Мемуары - Станислав Понятовский


Мемуары читать книгу онлайн
Мемуары С. Понятовского (1732—1798) — труд, в совершенно новом, неожиданном ракурсе представляющий нам историю российско-польских отношений, характеризующий личности Екатерины Великой, Фридриха II и многих других выдающихся деятелей той эпохи.
Шауб редко выходил, а в речах его я различал лишь весьма благосклонного ко мне старца, ум которого вовсю платил уже дань, слишком обычную для людей пожилых. Я сохранил бы это мнение о нём, если бы случай не заставил меня однажды засидеться у него позже обычного. Была полночь, и я был поражён, услышав, как Шауб стал вдруг изъясняться точно, лаконично, высказывая прекрасную память и проблески гениальности в своих суждениях — ничего подобного я до сих пор у него не замечал. В течение двух часов я с величайшим удовольствием слушал его рассуждения на самые разнообразные темы. И чем больше я удивлялся, тем напряжённее старался угадать — почему Шауб на сей раз так отличается от себя самого?..
На следующий день я нашёл его ещё более одряхлевшим умом, чем обычно. Но в полночь, несколько дней спустя, он снова блеснул, как и в первый раз. Во время третьего опыта мне пришло в голову — и всё последующее утвердило меня в это мысли, — что шум и движение такого огромного города, как Лондон, днём воздействовали на физическое состояние, на все органы старика слишком сильно для того, чтобы его ум оставался не затронутым всем этим, и что, напротив, отдохновение и тишина ночи оставляли больше свободы его душе, только ночью способной откупиться от невнятностей его старенькой оболочки.
Первым делом Шауб сказал мне:
— Нынешний парламент заканчивает завтра свои заседания — надо, чтобы вы взглянули на него...
Он адресовал меня к графу Сассексу, который ввёл меня на заседание палаты лордов.
Признаюсь, я был немало разочарован, найдя этот зал, который я представлял себе столь величественным, гораздо скромнее — по отделке, по величине, по красоте, — чем палата нашего польского сената. В то же время, ничто не подхлестнуло меня заняться английским языком сильнее, чем сожаление о том, что я не понял почти ничего из выступлений в палате лордов, хотя, читая Шекспира, я наполовину понимал текст.

ИСХОДНЫЕ ДАННЫЕ:
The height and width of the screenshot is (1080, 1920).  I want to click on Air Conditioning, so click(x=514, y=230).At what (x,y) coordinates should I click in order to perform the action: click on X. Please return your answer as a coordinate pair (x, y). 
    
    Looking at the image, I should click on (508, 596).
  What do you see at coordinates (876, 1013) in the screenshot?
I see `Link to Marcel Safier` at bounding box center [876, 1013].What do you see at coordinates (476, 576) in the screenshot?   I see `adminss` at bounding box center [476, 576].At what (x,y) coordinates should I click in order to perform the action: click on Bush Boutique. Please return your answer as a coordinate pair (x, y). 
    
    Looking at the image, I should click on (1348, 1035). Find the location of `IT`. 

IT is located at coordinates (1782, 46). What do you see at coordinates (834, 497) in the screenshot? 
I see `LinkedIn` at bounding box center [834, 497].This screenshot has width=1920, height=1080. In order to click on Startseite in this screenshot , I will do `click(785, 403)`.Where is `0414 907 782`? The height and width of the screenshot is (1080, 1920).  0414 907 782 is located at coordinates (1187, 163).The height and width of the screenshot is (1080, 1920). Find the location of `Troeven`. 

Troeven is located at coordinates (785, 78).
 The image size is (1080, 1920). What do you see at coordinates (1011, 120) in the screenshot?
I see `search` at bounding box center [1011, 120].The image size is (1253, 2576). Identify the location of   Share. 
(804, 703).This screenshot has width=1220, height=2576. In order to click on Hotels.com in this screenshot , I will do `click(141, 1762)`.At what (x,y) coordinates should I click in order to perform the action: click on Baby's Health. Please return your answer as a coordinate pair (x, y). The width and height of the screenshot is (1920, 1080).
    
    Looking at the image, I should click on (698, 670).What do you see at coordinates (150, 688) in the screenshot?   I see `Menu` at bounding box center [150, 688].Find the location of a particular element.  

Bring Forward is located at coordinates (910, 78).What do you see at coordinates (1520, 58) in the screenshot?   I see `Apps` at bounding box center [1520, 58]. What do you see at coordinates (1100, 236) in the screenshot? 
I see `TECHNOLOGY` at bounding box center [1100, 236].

ЧТО ТРЕБУЕТСЯ: Выпишите из отрывка мемуаров дословно фрагмент от слов «Шауб редко выходил, а» до слов «от себя самого?..». Опирайтесь только на отрывок, без записей.

ПИСЬМЕННЫЙ ОТВЕТ:
Шауб редко выходил, а в речах его я различал лишь весьма благосклонного ко мне старца, ум которого вовсю платил уже дань, слишком обычную для людей пожилых. Я сохранил бы это мнение о нём, если бы случай не заставил меня однажды засидеться у него позже обычного. Была полночь, и я был поражён, услышав, как Шауб стал вдруг изъясняться точно, лаконично, высказывая прекрасную память и проблески гениальности в своих суждениях — ничего подобного я до сих пор у него не замечал. В течение двух часов я с величайшим удовольствием слушал его рассуждения на самые разнообразные темы. И чем больше я удивлялся, тем напряжённее старался угадать — почему Шауб на сей раз так отличается от себя самого?..